Exclude the pictures, then quote exactly the lines from the one holding "Task: Sort blocks by the Block column" through the last line of the records.

------ DATASET CONTENT ------

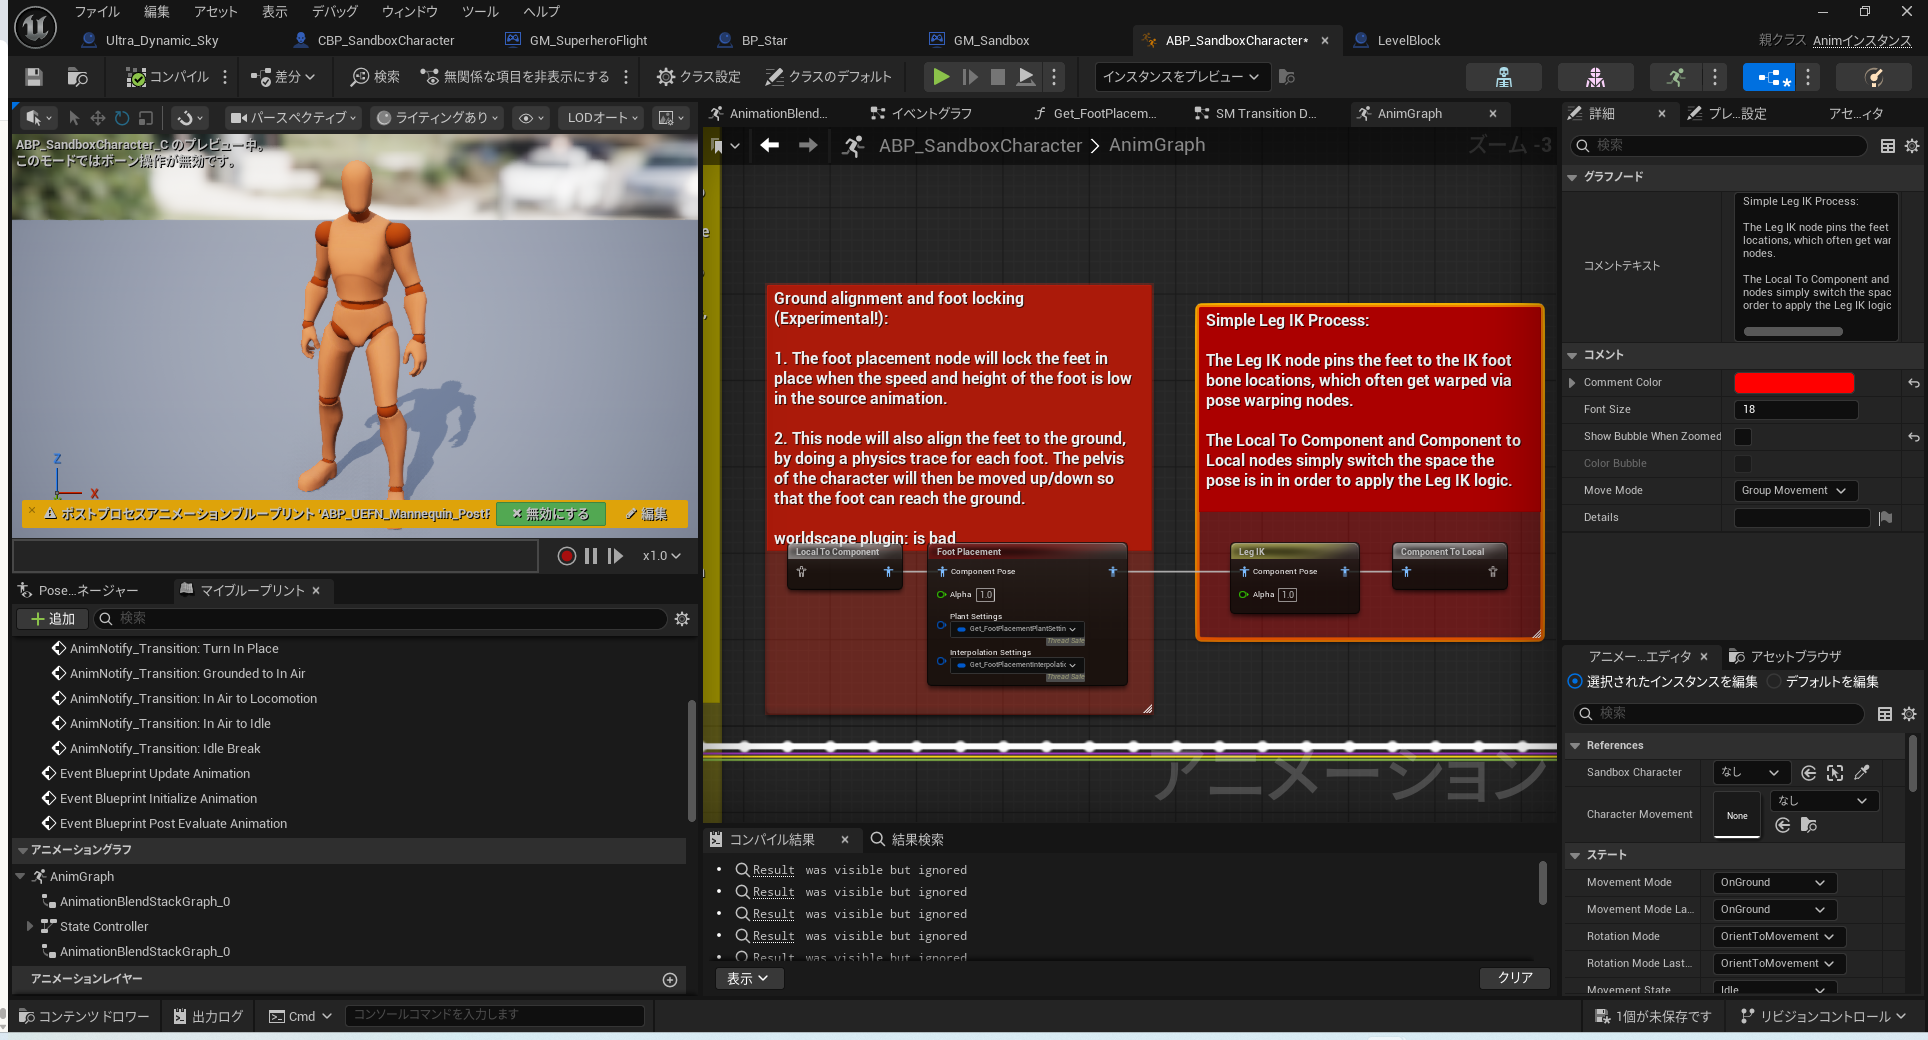Click the Compile (コンパイル) button
Viewport: 1928px width, 1040px height.
(167, 77)
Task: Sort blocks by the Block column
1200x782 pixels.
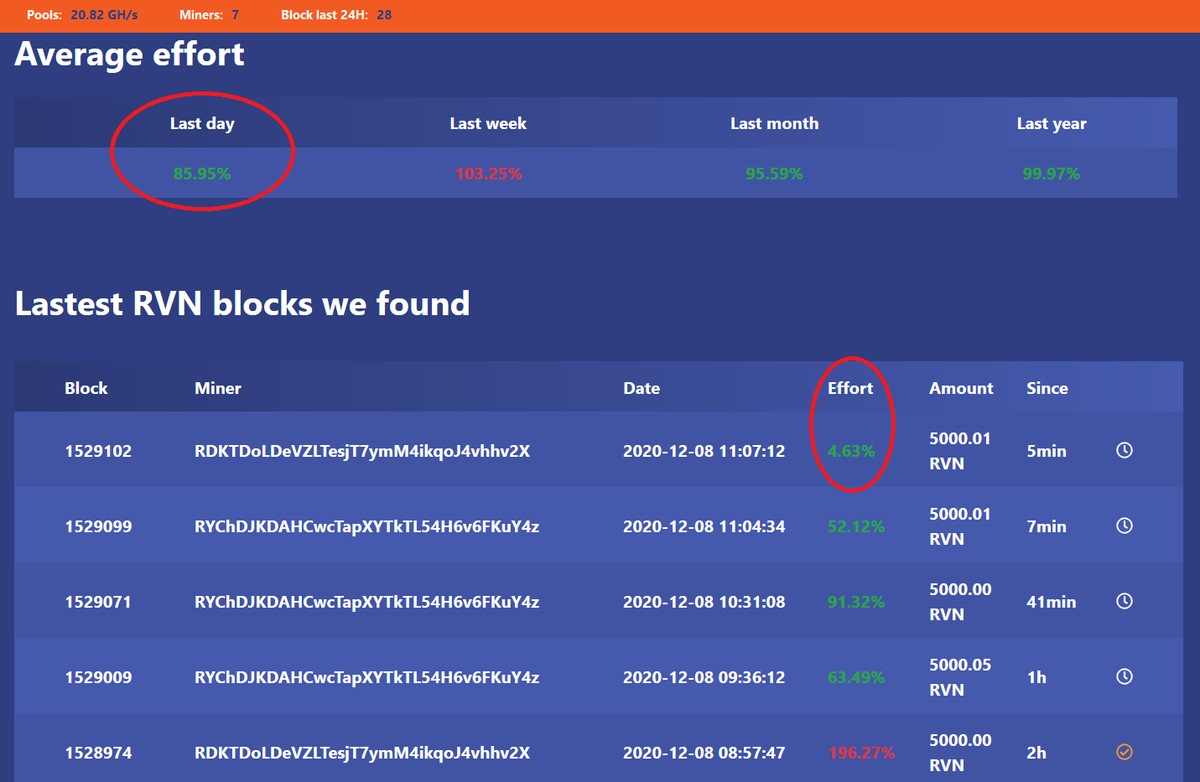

------

TASK OUTPUT:
Task: Sort blocks by the Block column
1200x782 pixels.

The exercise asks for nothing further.